▶ [INFORMATION]
################

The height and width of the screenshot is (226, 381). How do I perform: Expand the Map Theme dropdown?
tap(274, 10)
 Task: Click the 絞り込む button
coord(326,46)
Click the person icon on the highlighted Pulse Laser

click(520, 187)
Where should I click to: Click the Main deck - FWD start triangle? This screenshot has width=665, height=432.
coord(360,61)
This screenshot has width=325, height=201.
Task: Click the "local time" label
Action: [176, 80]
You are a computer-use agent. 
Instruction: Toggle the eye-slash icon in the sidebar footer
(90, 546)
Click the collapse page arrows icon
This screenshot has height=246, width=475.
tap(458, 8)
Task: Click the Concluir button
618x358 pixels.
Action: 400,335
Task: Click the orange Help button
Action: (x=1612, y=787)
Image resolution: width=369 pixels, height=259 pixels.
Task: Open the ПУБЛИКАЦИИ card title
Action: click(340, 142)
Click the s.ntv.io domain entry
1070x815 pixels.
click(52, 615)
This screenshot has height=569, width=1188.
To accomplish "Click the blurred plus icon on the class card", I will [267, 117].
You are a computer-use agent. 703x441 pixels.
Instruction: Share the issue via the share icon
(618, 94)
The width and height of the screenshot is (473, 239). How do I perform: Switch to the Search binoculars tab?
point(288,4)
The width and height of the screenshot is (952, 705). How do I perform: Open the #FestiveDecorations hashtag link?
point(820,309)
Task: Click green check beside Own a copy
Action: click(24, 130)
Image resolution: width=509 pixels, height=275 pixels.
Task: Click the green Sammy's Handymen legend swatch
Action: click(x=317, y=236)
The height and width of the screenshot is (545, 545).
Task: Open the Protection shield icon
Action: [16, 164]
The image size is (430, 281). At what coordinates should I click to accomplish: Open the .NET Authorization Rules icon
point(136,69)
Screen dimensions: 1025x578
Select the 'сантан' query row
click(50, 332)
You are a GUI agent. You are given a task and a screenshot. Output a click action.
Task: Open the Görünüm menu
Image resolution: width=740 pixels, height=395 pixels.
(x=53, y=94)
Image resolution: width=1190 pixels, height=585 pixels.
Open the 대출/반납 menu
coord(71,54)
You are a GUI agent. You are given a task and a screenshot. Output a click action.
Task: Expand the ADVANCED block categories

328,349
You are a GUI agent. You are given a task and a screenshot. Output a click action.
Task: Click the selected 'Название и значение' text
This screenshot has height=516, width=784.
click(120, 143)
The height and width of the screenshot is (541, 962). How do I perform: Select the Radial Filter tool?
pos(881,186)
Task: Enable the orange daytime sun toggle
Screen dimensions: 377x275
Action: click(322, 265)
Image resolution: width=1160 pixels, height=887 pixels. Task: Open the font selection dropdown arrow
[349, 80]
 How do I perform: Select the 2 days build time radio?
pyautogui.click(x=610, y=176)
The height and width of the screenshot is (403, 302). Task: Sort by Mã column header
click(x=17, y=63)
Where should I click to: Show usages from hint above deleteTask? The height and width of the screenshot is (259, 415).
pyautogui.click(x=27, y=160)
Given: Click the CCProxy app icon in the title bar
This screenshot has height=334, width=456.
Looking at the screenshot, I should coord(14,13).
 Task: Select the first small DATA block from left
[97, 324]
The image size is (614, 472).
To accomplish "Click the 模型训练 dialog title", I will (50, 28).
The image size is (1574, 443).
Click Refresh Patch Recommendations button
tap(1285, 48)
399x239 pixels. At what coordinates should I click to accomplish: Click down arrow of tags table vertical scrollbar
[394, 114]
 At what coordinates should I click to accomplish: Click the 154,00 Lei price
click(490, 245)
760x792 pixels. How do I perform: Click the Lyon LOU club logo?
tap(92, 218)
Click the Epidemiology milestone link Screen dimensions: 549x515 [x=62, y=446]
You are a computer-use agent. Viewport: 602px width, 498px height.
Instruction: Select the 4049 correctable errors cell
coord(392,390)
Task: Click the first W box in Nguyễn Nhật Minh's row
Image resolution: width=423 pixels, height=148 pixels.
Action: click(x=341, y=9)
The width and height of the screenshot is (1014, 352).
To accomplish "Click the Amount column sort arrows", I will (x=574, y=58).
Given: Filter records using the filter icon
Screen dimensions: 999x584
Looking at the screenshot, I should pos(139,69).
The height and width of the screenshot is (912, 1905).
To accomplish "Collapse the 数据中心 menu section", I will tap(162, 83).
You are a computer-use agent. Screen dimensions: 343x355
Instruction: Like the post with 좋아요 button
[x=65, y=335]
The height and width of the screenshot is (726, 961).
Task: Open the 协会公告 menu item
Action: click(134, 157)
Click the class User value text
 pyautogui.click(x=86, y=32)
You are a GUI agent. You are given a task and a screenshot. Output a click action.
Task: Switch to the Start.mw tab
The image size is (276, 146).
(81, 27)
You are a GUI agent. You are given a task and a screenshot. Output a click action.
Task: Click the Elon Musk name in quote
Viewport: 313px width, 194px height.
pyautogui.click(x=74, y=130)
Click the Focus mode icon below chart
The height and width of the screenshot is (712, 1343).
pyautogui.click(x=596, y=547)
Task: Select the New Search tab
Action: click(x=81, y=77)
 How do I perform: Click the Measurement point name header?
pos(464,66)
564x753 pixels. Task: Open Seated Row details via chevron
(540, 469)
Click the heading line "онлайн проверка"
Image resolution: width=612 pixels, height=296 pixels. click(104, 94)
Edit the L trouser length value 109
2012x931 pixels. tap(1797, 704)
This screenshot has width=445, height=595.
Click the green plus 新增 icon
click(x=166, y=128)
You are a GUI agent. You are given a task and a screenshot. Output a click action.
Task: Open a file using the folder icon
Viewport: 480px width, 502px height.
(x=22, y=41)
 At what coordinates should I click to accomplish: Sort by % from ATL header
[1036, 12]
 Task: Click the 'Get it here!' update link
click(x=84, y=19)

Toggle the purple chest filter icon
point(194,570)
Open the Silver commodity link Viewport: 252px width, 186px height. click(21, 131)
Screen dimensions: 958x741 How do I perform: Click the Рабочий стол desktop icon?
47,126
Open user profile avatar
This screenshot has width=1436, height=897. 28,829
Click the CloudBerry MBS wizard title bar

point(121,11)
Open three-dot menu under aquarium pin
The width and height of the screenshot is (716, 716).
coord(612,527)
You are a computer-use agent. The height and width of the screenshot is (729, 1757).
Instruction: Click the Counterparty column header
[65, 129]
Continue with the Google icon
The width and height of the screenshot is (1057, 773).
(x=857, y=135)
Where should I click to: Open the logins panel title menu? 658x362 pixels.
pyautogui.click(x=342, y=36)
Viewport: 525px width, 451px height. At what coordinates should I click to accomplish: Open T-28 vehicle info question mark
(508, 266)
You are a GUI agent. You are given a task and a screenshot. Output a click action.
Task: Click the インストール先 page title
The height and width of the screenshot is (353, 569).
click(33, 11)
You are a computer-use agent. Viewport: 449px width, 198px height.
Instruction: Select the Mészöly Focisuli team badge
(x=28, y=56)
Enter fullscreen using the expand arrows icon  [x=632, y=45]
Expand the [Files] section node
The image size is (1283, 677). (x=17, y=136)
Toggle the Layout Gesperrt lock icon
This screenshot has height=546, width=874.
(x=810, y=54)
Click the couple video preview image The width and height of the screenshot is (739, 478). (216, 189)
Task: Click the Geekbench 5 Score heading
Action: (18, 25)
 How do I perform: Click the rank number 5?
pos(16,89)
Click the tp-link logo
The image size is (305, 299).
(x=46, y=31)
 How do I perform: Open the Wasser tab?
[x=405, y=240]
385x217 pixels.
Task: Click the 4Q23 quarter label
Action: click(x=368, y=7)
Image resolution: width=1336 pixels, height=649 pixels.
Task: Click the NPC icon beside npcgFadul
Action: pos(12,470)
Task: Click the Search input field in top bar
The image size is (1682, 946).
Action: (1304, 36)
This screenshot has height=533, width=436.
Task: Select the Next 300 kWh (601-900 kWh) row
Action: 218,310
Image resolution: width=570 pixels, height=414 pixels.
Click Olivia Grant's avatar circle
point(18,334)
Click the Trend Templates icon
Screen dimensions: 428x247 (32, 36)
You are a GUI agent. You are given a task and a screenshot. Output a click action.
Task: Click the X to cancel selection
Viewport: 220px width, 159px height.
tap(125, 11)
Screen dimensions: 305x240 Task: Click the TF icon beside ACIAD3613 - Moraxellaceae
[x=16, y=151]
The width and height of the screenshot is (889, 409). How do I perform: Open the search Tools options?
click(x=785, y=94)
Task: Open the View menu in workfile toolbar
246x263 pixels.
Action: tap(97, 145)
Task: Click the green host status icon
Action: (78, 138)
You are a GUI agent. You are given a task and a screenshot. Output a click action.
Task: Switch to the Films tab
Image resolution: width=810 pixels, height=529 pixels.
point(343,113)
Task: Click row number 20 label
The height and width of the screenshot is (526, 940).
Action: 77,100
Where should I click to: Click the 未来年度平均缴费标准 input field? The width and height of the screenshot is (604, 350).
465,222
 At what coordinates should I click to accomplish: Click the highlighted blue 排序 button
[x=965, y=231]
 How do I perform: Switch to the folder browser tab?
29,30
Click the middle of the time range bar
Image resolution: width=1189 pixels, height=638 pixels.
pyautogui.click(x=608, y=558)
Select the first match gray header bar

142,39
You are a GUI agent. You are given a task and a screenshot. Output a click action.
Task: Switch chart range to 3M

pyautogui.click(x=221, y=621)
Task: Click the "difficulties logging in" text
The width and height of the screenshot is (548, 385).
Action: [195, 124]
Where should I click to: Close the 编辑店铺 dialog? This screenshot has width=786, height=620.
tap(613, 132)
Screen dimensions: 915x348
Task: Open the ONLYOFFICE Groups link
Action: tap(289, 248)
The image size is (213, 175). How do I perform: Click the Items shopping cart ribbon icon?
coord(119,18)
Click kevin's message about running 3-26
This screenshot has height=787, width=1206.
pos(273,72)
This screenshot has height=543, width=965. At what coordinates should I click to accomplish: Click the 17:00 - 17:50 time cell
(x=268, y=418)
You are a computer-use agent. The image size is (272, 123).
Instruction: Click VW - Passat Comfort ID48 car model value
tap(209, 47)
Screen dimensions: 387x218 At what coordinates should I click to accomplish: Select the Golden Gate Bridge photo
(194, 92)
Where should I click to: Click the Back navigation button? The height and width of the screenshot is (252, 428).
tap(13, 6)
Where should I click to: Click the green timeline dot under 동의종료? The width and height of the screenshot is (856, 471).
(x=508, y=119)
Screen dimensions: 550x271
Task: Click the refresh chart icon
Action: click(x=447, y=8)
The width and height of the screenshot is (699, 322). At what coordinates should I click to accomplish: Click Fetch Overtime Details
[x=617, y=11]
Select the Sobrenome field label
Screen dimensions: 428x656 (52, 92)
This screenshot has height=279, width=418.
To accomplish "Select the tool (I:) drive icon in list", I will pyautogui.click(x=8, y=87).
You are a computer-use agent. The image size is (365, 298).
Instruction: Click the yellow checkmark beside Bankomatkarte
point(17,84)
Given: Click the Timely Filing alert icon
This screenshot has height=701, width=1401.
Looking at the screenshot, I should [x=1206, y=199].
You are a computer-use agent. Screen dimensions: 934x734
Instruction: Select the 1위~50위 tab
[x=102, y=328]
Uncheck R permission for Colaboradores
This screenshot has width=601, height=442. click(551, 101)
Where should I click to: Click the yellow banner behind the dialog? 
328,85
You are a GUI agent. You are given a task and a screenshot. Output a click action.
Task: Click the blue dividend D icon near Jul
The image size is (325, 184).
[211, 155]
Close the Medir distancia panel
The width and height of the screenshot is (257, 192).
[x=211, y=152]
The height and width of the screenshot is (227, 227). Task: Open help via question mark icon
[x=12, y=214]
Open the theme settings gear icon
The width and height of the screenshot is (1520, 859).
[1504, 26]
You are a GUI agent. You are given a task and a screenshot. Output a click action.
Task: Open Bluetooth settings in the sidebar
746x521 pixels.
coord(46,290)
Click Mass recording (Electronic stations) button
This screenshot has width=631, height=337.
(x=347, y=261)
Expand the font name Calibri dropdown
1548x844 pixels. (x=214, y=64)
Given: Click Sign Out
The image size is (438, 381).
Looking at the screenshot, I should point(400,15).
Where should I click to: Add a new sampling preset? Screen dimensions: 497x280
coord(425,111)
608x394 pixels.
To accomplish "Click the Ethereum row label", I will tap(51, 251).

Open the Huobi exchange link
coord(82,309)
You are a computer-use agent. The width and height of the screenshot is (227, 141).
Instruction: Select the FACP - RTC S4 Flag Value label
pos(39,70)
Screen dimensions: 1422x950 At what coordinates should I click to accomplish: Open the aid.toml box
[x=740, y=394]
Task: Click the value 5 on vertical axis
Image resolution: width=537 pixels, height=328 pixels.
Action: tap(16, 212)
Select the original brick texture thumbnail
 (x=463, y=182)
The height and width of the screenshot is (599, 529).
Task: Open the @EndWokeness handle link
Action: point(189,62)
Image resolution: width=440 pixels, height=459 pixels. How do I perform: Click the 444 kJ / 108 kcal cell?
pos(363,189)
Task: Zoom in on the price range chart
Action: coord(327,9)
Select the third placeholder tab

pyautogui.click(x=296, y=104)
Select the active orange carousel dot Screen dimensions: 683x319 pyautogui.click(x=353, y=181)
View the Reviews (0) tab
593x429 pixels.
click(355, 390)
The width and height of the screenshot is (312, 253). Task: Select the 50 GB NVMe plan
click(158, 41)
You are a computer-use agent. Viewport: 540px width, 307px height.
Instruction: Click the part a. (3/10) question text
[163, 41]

################

▶ [WHAT YOU SHOULD DO] Could you transcribe the entries exactly, from the first line through the line containing "Task: Click the Concluir button", and give nothing more?

▶ [EXPECTED ANSWER]
The height and width of the screenshot is (226, 381). How do I perform: Expand the Map Theme dropdown?
tap(274, 10)
 Task: Click the 絞り込む button
coord(326,46)
Click the person icon on the highlighted Pulse Laser

click(520, 187)
Where should I click to: Click the Main deck - FWD start triangle? This screenshot has width=665, height=432.
coord(360,61)
This screenshot has width=325, height=201.
Task: Click the "local time" label
Action: [176, 80]
You are a computer-use agent. 
Instruction: Toggle the eye-slash icon in the sidebar footer
(90, 546)
Click the collapse page arrows icon
This screenshot has height=246, width=475.
tap(458, 8)
Task: Click the Concluir button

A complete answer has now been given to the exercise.